- Gareth Hunt as Mike Gambit
- First appearance: "The Eagle's Nest"
- Last appearance: "Emily"
- Portrayed by: Gareth Hunt

In-universe information
- Gender: Male
- Nationality: British

= Mike Gambit =

Fictional character in the New Avengers television series

Mike Gambit (or Michael Gambit) is a fictional character in the British TV series The New Avengers, played by actor Gareth Hunt.

==Overview==
Gambit was John Steed's first male partner since Drs. David Keel and Martin King in the original The Avengers nearly 15 years earlier. Gareth Hunt was picked for the role at auditions held in late January 1976. His role in the New Avengers team alongside John Steed and Purdey was to be the action man, charming female witnesses, chasing and fighting villains, and protecting his colleagues.

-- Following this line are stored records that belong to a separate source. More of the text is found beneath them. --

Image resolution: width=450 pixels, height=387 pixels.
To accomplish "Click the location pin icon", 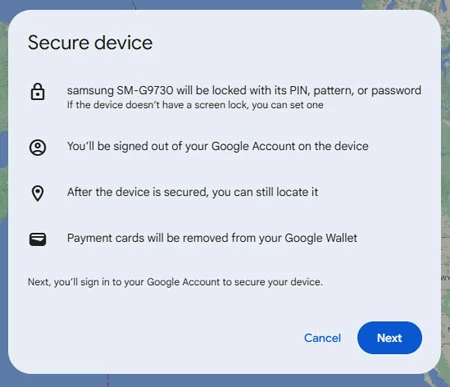I will coord(38,193).
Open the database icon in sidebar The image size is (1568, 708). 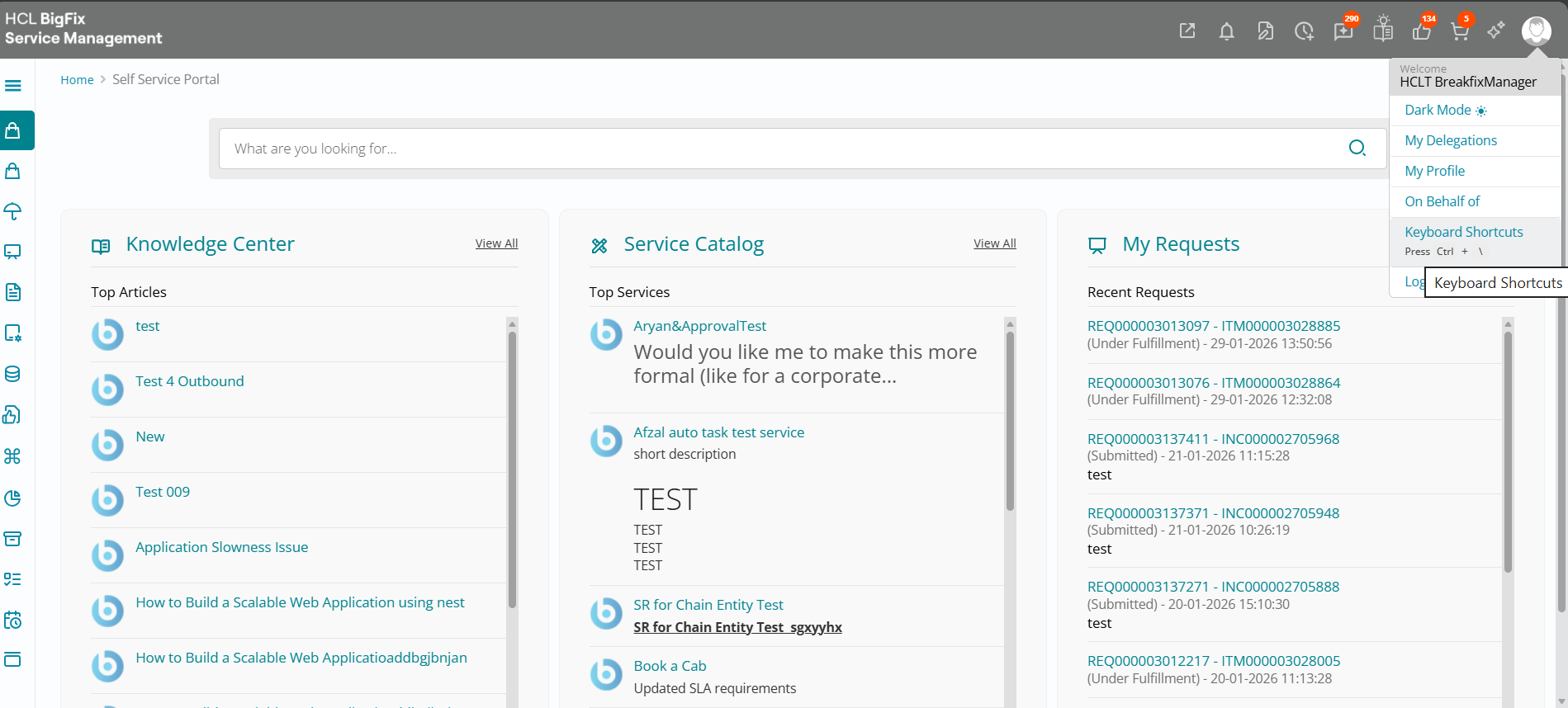[x=13, y=374]
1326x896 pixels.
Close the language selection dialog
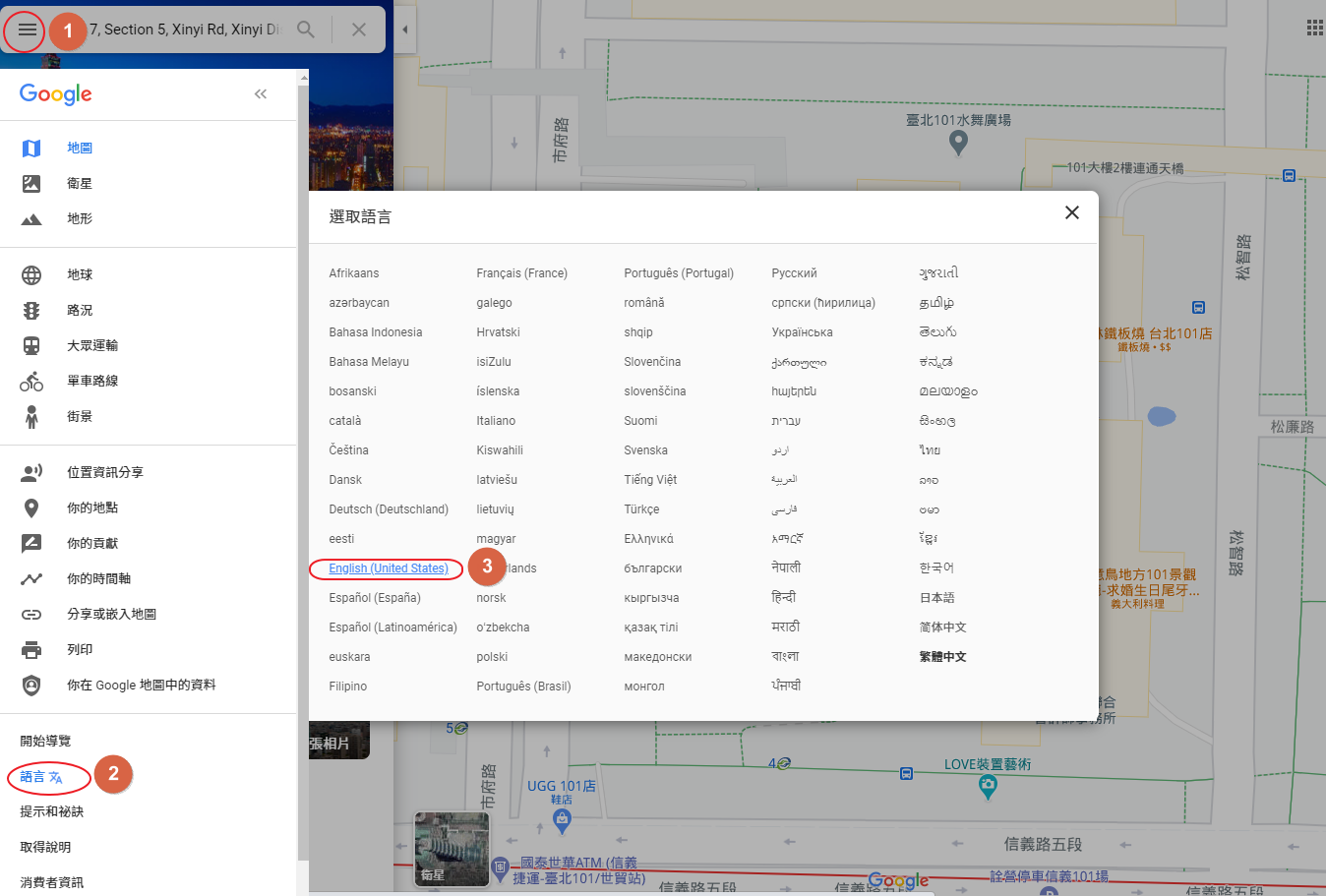point(1071,212)
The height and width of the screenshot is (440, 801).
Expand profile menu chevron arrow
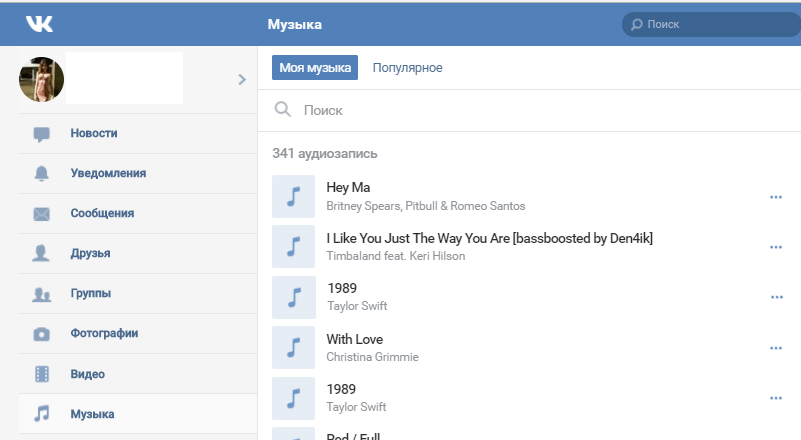click(x=241, y=79)
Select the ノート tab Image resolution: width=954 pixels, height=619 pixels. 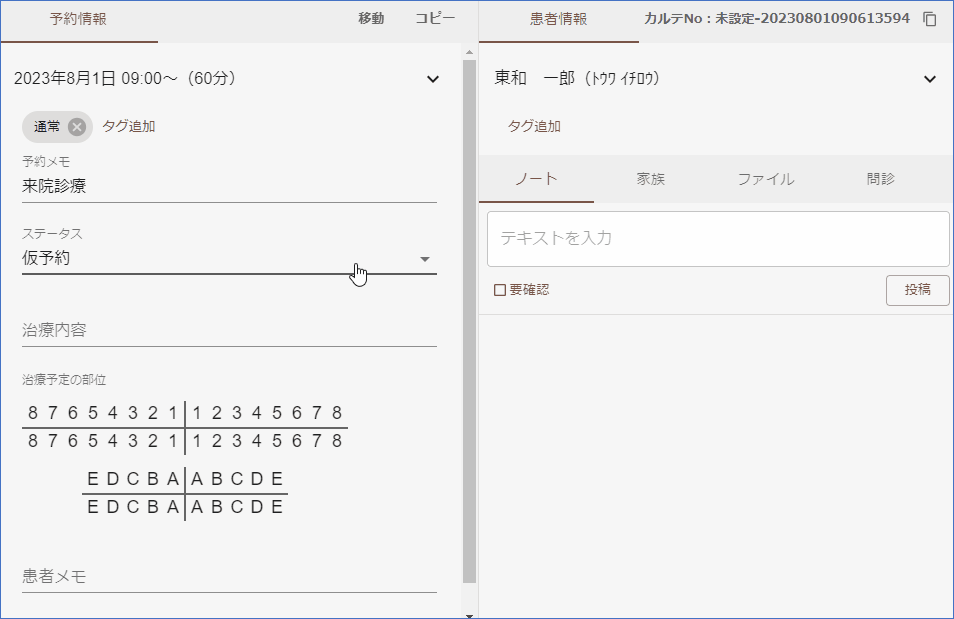tap(536, 179)
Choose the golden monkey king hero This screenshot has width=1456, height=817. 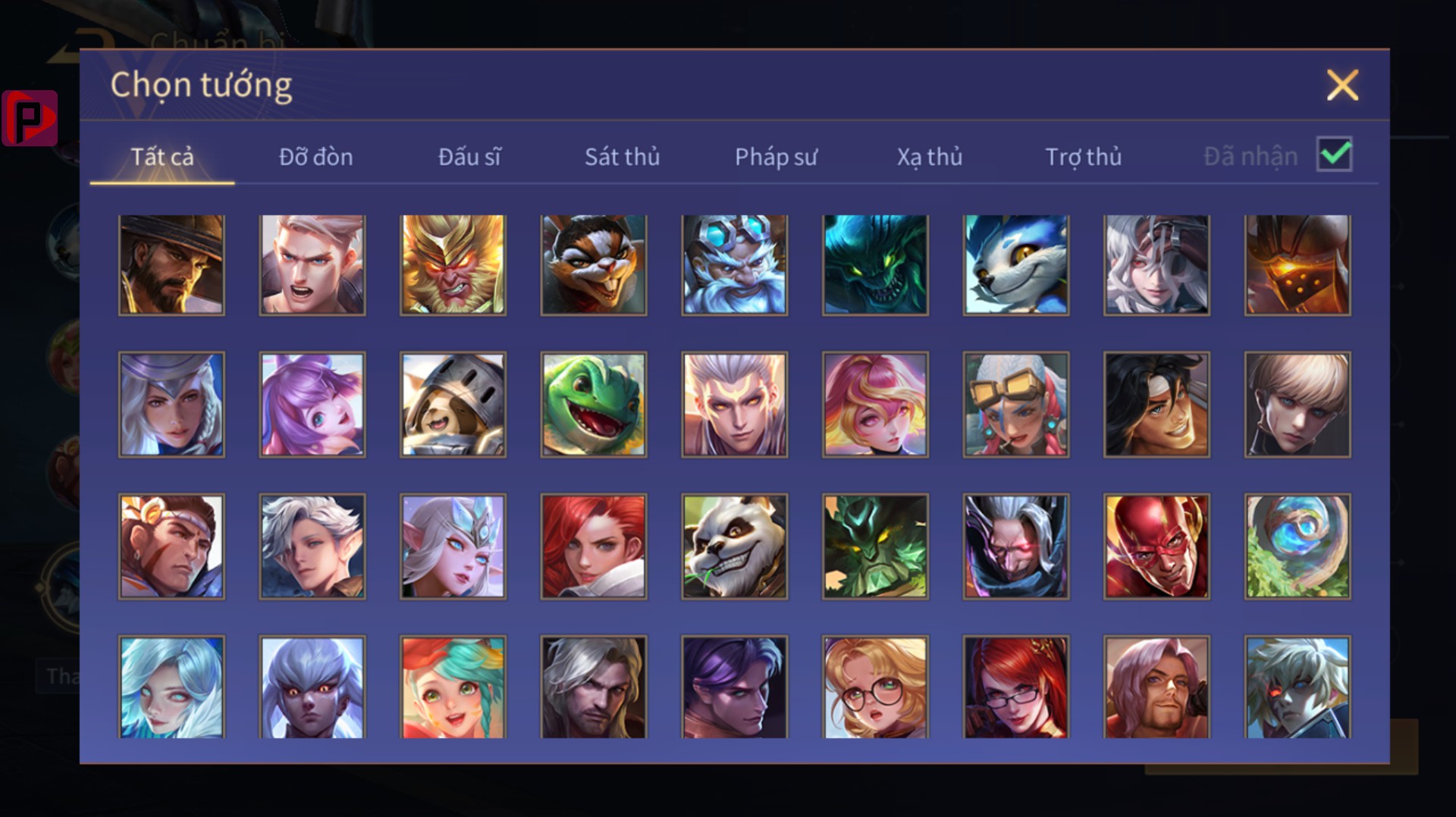coord(453,265)
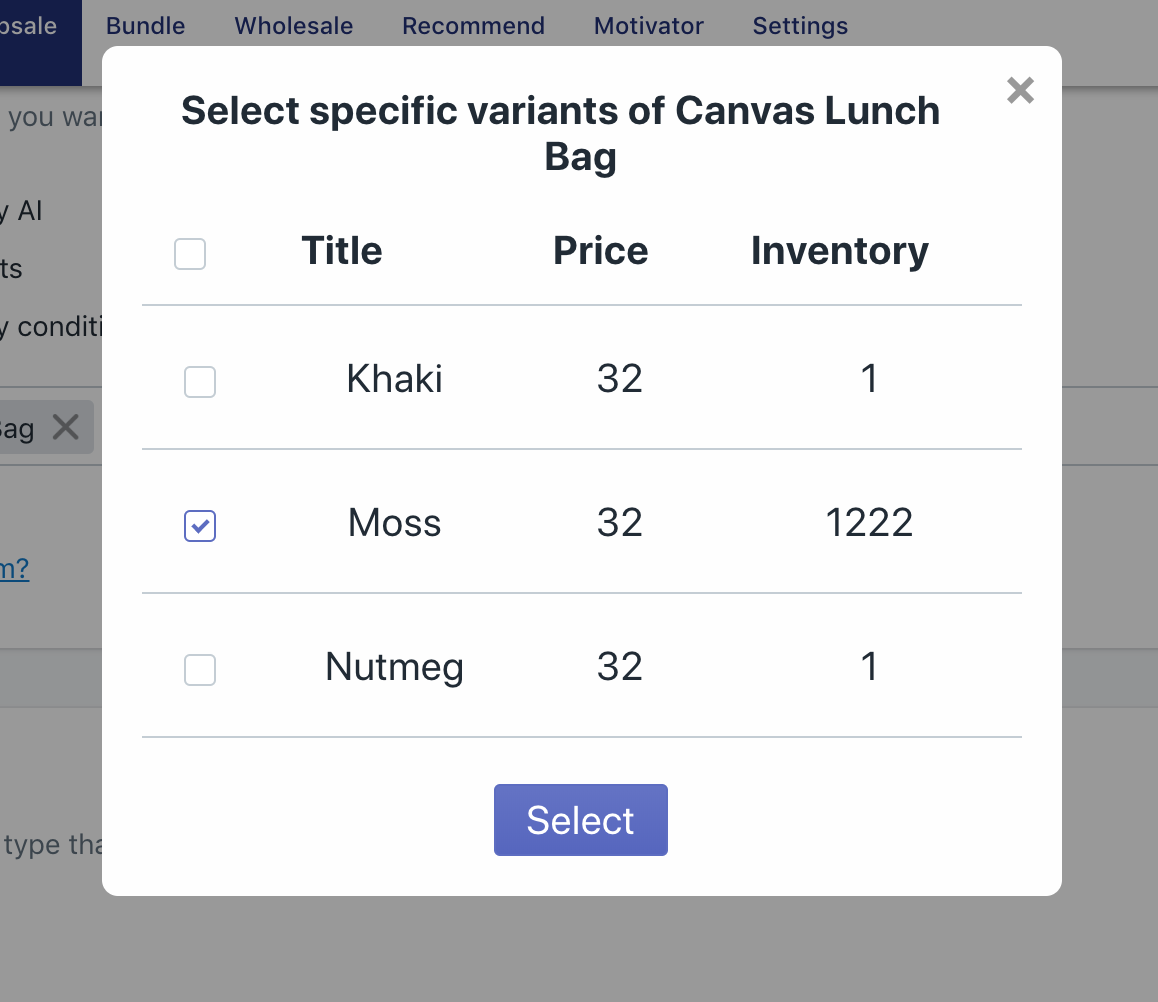The image size is (1158, 1002).
Task: Tick the Nutmeg variant checkbox
Action: (x=200, y=670)
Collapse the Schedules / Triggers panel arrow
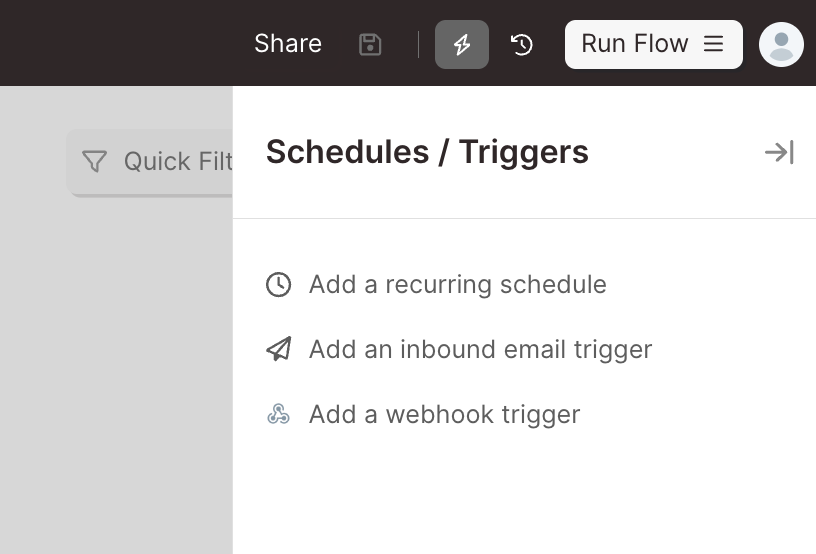Screen dimensions: 816x554 [779, 152]
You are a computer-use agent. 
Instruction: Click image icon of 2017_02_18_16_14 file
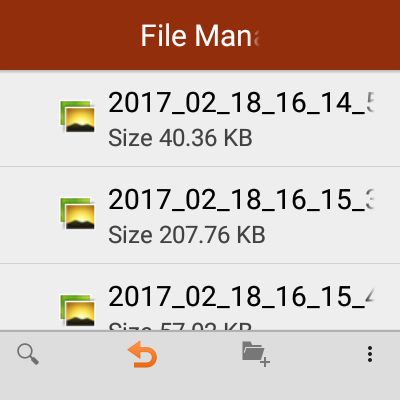tap(77, 116)
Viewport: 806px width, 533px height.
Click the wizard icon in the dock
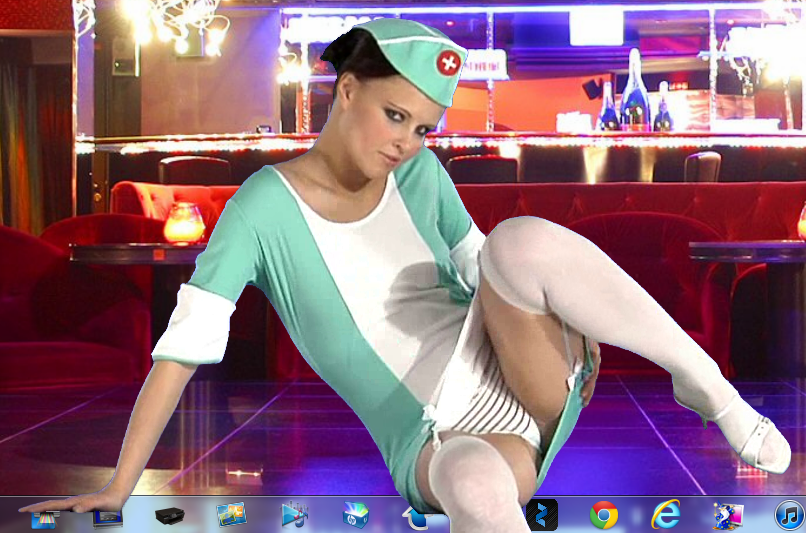(727, 515)
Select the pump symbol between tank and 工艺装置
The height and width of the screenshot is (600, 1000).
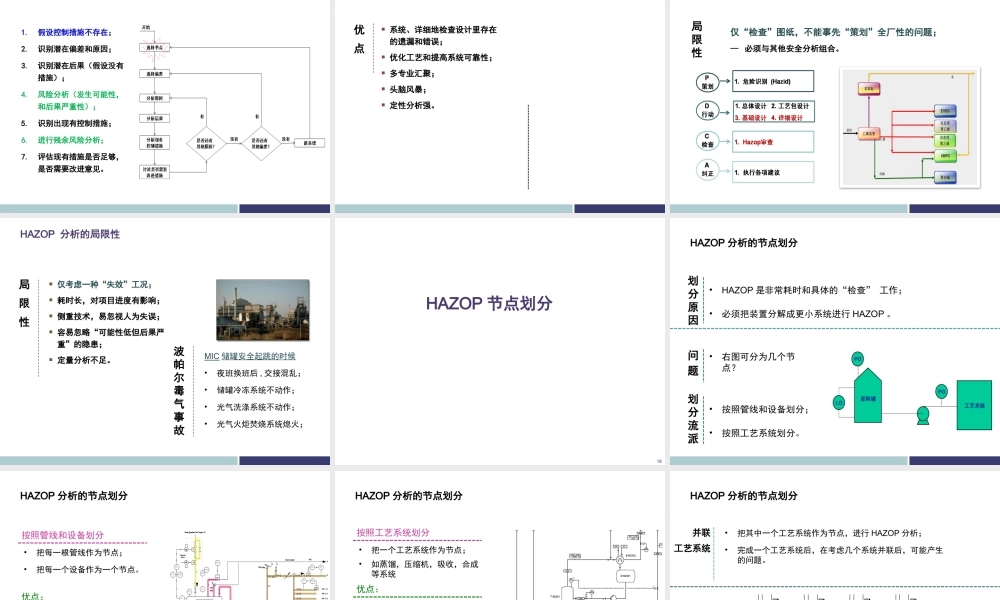click(923, 415)
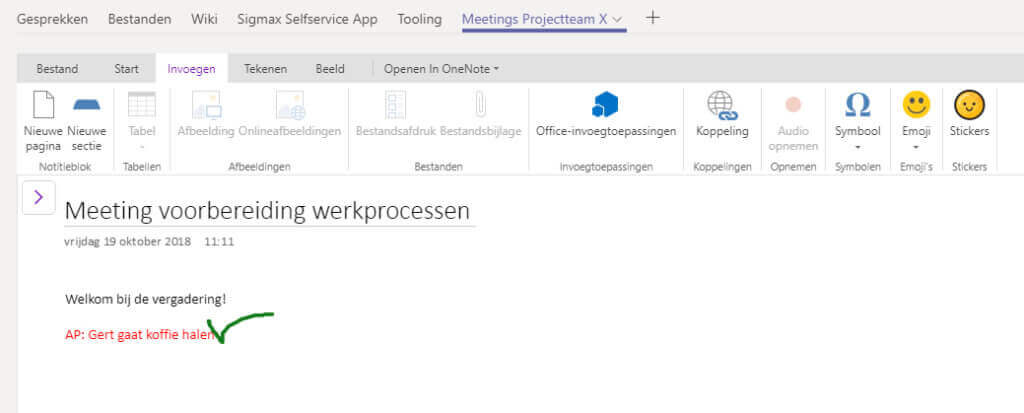Open Meetings Projectteam X tab menu arrow
This screenshot has width=1024, height=413.
[617, 20]
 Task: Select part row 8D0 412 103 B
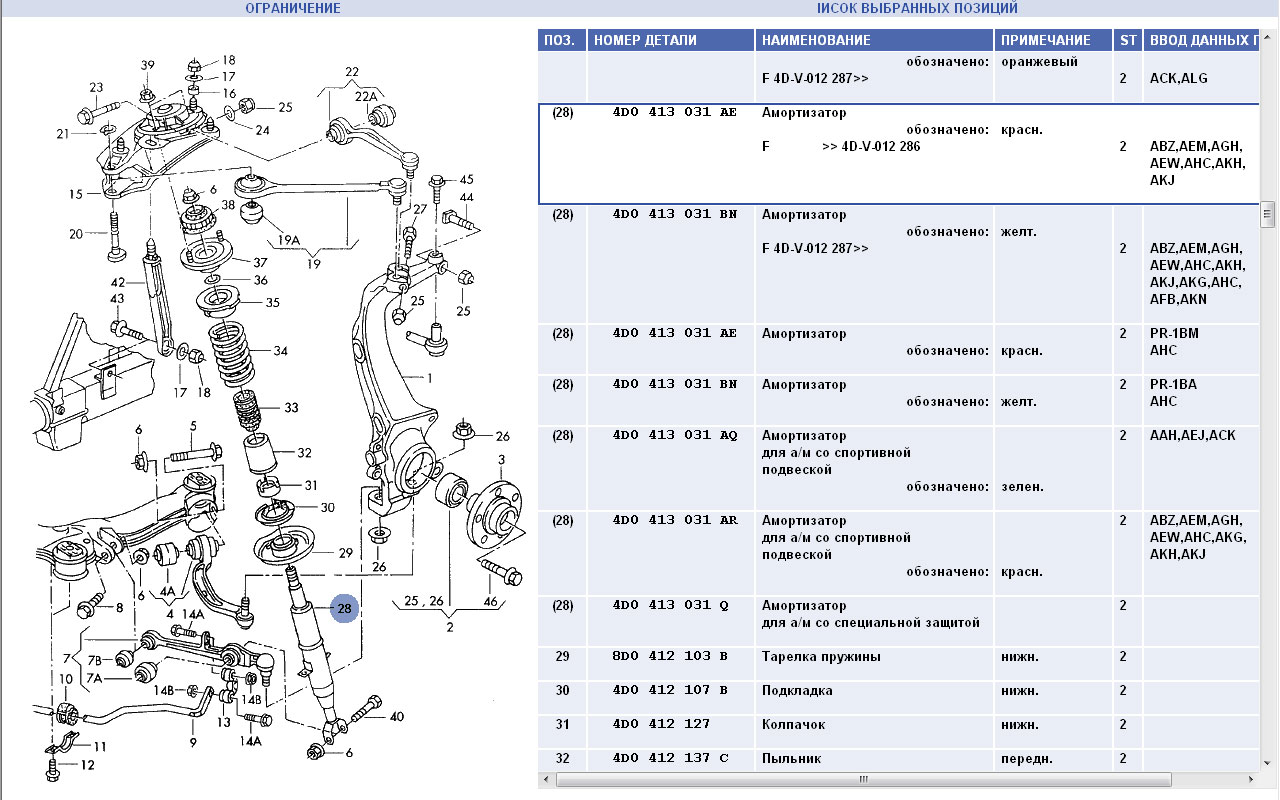(x=670, y=656)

Gambit was a secret agent and former Major in the Parachute Regiment and had a short-lived career as a race car driver.

Gambit was something of a mystery, his past never being addressed within the series other than him running away to sea as a teenager (as Hunt himself did) and that he once took three bullets coming over the Berlin Wall (something he shares with Steed). He lived in an apartment with a Modern architecture design style which is still full of boxes as he'd never bothered to unpack. He was romantically interested in Purdey, often flirting with her during their work together.

==Reception==
In the British Film Institute's 1996 tribute book, The Avengers, Toby Miller writes: "What of The New Avengers unwieldy third object, Gambit? Hunt summed up his character's relationship with Purdey as 'based on a promise: one day it will happen.' Some might seem him as the necessary triangulation of mimetic desire: the relationship between the men attains its shape via interaction with her... In effect, Gambit was the viewer brought into the action: the younger man in thrall to Steed and taken with Purdey, he is that most mundane of viewers, the straight white male, finding himself part of the diegesis without any element of fantasy in his character (the Evening News called him 'bovine'). If Tara is the everyday female spectator who is given a part, Gambit is her male equivalent."

In Avenger World: The Avengers in Our Lives, Alan Hayes comments: "I loved Gambit, the perpetual underdog, fiercely loyal, always hopeful that Purdey would return his affection without ever crossing the line, a genuinely good man who quickly became a favourite -- and not bad on the eyes, either! Plus, his suits benefitted from Seventies tailoring, the last decade to remember that men have a waist and to cinch jackets in accordingly."